At any rate, if that’s the case it sadly doesn’t point to a clear solution. You might say, well, why not just give kids worms so their immune systems can fight them instead? The problem with that is that worms in their various forms are pretty terrible for us in their own right, hence the powerful defence systems that have evolved to fight them.
One potential ‘cure’ for allergies may be a form of exposure therapy. A clinical trial in the UK once found that children who were exposed to peanuts in their early life were less likely to develop peanut allergies when compared with kids who had no exposure to them.
As to why that is, researchers at Memorial Sloan Kettering Cancer Center (MSK) have landed on a potential cause.
Thetis cells, the potential cause in question, are ‘a type of antigen-presenting cell, whose job is to present foreign substances (antigens) to other immune cells’, according to Medical Xpress. “Antigen-presenting cells must educate the immune system.”
These immune cells were first described by researchers at MSK in 2022, so they’re a pretty cutting-edge discovery. Essentially, they play a key role in flagging foodstuffs as ‘safe’, suppressing a potential immune response.

This info comes courtesy of findings published Science on May 15th 2025, which also detailed how the study tested the theory on mice. The study found there’s a window in a person’s early months where the immune system is trained against reacting to food allergens, dubbed ‘oral tolerance’ by the study’s authors.
"This is a great example of how clinical studies can reveal clues to fundamental mechanisms in biology," said physician-scientist Chrysothemis Brown, one of the study’s key authors. "These new understandings can pave the way for new treatment strategies for food allergies, which are desperately needed."
So, how do Thetis cells work?
Essentially, they provide signals to the immune system to attack bacteria and viruses, as well as instructing it to keep its powder dry in the presence of harmless proteins in our food.
Researchers at MSK reckon there’s a ‘developmental wave’ in early life where Thetis cells in the gut are particularly active in identifying safe proteins.
"We previously showed that Thetis cells train the immune system not to attack the helpful bacteria in the digestive system,” said Dr Brown.

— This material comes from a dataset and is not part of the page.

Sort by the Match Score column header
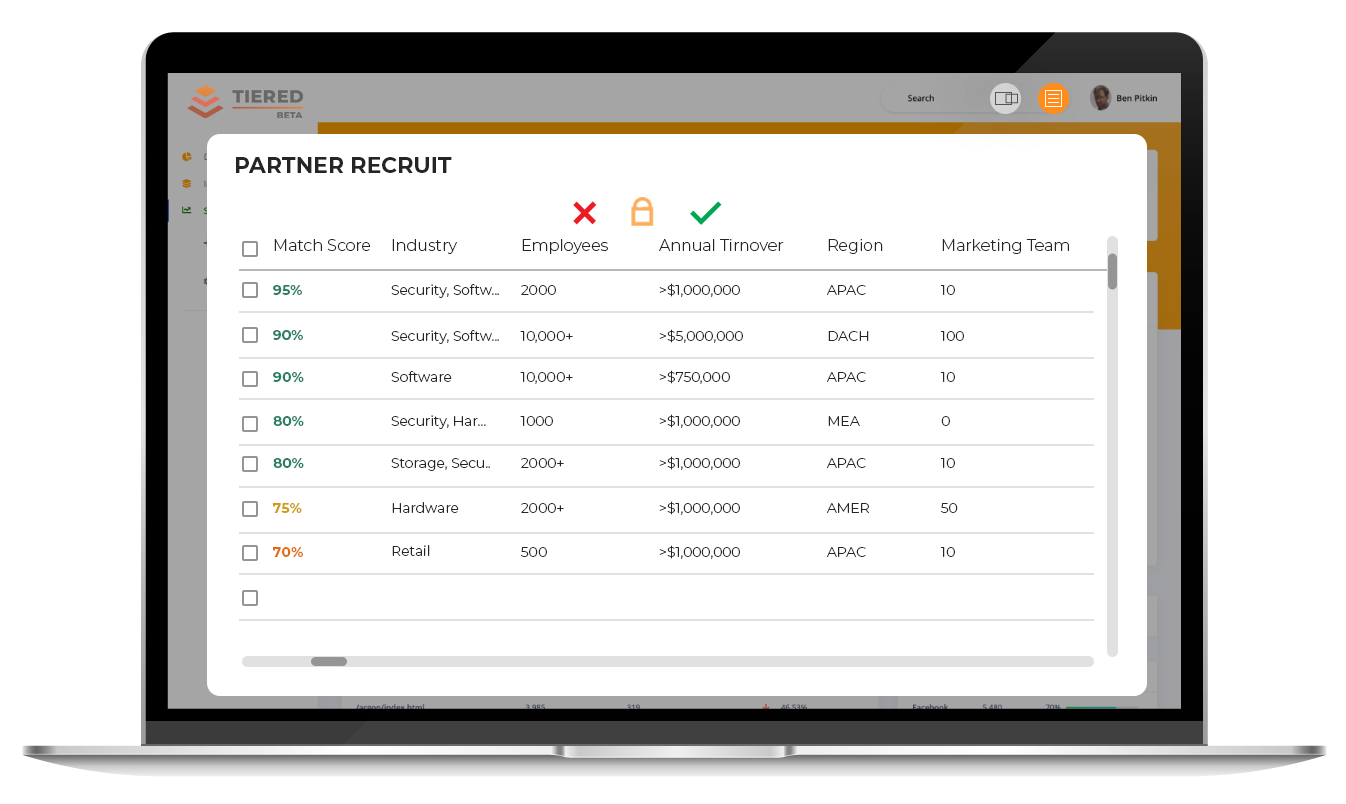The height and width of the screenshot is (804, 1346). (x=321, y=245)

“So we wondered whether these cells might also be important for preventing inflammatory responses to food, and whether the increased abundance of the cells during early life would result in increased protection against food allergy.”
This new study has found that Thetis cells figure out not only which bacteria are safe, but are essential to identifying and ‘approving’ potential food allergens such as Ara h proteins in peanuts and ovalbumin in eggs.

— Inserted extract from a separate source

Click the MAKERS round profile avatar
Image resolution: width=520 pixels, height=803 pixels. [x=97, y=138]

"We've shown that there is a window for generating stronger tolerance, which is mediated by Thetis cells," said Dr Brown. "What this suggests is that one might develop new strategies to deliver food antigens directly to Thetis cells to promote tolerance, even though they're rarer outside of this developmental window."
She continued: "Not only does this research underscore the consensus within the allergy community about the benefits of early introduction of allergens, but it also explains why, for example, we don't see a similar tolerance develop when the same antigens are delivered through other routes, like the skin.”